The Merchant Navy Memorial on
Tower Hill was designed by Sir
 Edwin Lutyens and unveiled in 1928. 
It was not, however, the design he
 had wanted to build, nor is it on the 
site he preferred. Lutyens had been 
appointed in 1925 by the Imperial
 War Graves Commission to design a
 memorial to 12,674 members of the
 Merchant Navy and fishing fleets 
who had been lost at sea. The site 
chosen was at Temple Steps on the
 Victoria Embankment overlooking
 the Thames. Lutyens proposed a
 massive beam supported on Roman Doric columns straddling two arched pylons. The design received assent from the London County Council but was rejected by the recently founded Royal Fine Arts Commission (of which Lutyens was a member) in 1926. The Commission felt the location was wrong and objected to the demolition of the grand arch on the Embankment designed by its creator, Sir Joseph Bazalgette.
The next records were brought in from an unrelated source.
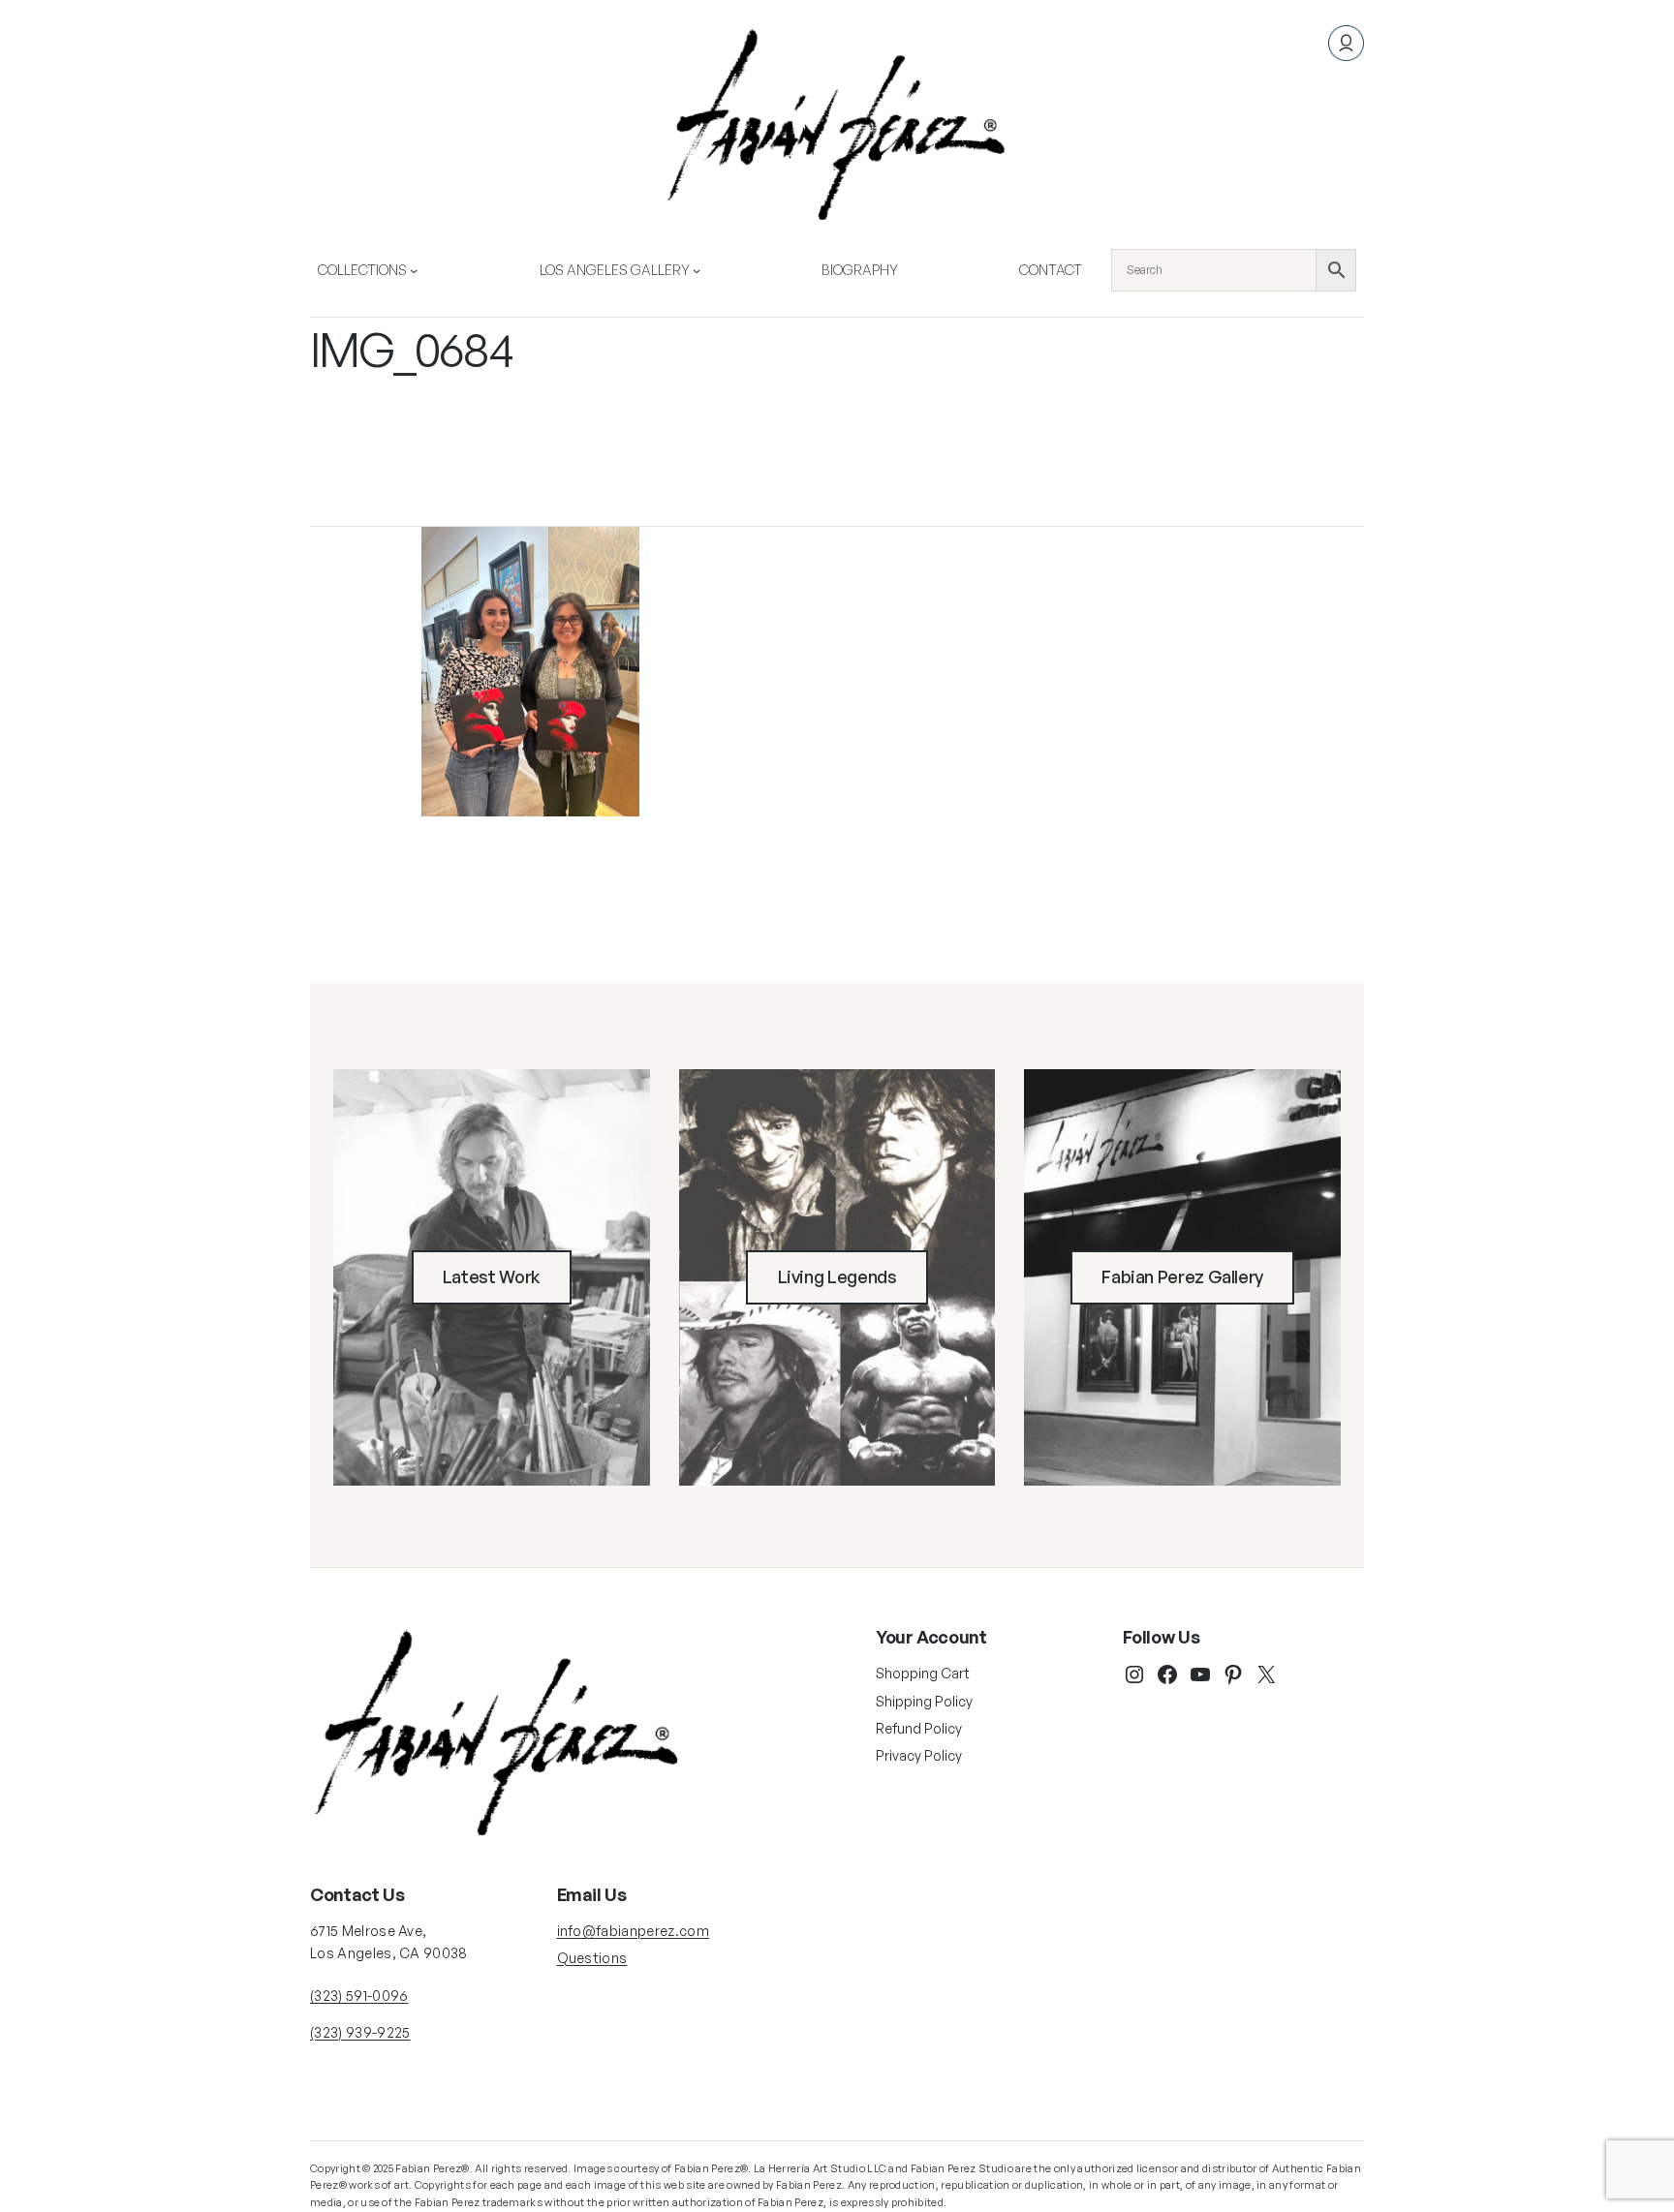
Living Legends (837, 1276)
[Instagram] (1134, 1674)
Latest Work (492, 1276)
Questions (592, 1958)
Lutyens blamed Sir Reginald Blomfield for this opposition and wanted to fight it, but Fabian Ware, director of the IWGC, wished to be conciliatory. Eventually a new site was chosen on Tower Hill, rather further from the Thames. Lutyens’ new design was for a sort of open Doric temple with a central monumental attic, traversed by a longitudinal tunnel, with the names of the missing sailors cast on bronze panels which were treated like rusticated stonework. It may well seem one of Lutyens’ less inspired war memorial designs.